(Given information begins)

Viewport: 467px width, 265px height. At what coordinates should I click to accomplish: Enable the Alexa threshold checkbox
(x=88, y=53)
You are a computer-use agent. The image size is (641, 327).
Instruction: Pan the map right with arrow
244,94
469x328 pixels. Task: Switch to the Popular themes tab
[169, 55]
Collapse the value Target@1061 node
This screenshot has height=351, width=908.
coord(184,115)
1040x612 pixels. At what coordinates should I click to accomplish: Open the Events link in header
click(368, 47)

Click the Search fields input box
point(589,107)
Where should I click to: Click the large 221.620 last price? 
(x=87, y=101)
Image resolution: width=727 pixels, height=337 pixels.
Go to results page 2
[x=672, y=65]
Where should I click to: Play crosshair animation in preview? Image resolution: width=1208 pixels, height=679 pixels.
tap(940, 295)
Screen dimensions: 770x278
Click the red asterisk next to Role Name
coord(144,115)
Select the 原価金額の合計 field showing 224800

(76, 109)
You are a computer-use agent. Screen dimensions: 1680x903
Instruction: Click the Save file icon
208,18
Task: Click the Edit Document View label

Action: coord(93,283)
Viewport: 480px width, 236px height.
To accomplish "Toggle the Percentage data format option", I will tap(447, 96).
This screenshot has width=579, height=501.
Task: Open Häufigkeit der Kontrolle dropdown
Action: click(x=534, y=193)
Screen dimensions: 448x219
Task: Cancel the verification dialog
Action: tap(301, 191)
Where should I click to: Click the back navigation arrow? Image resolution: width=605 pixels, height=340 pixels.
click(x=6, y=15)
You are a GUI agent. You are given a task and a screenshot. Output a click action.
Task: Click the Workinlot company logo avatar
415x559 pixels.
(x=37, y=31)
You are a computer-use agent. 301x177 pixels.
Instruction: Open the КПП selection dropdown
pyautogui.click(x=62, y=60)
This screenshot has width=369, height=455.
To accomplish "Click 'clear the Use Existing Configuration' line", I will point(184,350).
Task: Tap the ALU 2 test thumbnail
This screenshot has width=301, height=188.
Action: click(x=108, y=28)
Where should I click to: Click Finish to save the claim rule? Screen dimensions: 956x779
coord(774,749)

(Given information ends)

Task instructions: Every line of the listing should be printed again exactly.

Output:
Viewport: 467px width, 265px height. At what coordinates should I click to accomplish: Enable the Alexa threshold checkbox
(x=88, y=53)
You are a computer-use agent. The image size is (641, 327).
Instruction: Pan the map right with arrow
244,94
469x328 pixels. Task: Switch to the Popular themes tab
[169, 55]
Collapse the value Target@1061 node
This screenshot has height=351, width=908.
coord(184,115)
1040x612 pixels. At what coordinates should I click to accomplish: Open the Events link in header
click(368, 47)

Click the Search fields input box
point(589,107)
Where should I click to: Click the large 221.620 last price? 
(x=87, y=101)
Image resolution: width=727 pixels, height=337 pixels.
Go to results page 2
[x=672, y=65]
Where should I click to: Play crosshair animation in preview? Image resolution: width=1208 pixels, height=679 pixels.
tap(940, 295)
Screen dimensions: 770x278
Click the red asterisk next to Role Name
coord(144,115)
Select the 原価金額の合計 field showing 224800

(76, 109)
You are a computer-use agent. Screen dimensions: 1680x903
Instruction: Click the Save file icon
208,18
Task: Click the Edit Document View label

Action: coord(93,283)
Viewport: 480px width, 236px height.
To accomplish "Toggle the Percentage data format option", I will tap(447, 96).
This screenshot has width=579, height=501.
Task: Open Häufigkeit der Kontrolle dropdown
Action: click(x=534, y=193)
Screen dimensions: 448x219
Task: Cancel the verification dialog
Action: tap(301, 191)
Where should I click to: Click the back navigation arrow? Image resolution: width=605 pixels, height=340 pixels.
click(x=6, y=15)
You are a GUI agent. You are given a task and a screenshot. Output a click action.
Task: Click the Workinlot company logo avatar
415x559 pixels.
(x=37, y=31)
You are a computer-use agent. 301x177 pixels.
Instruction: Open the КПП selection dropdown
pyautogui.click(x=62, y=60)
This screenshot has width=369, height=455.
To accomplish "Click 'clear the Use Existing Configuration' line", I will point(184,350).
Task: Tap the ALU 2 test thumbnail
This screenshot has width=301, height=188.
Action: click(x=108, y=28)
Where should I click to: Click Finish to save the claim rule? Screen dimensions: 956x779
coord(774,749)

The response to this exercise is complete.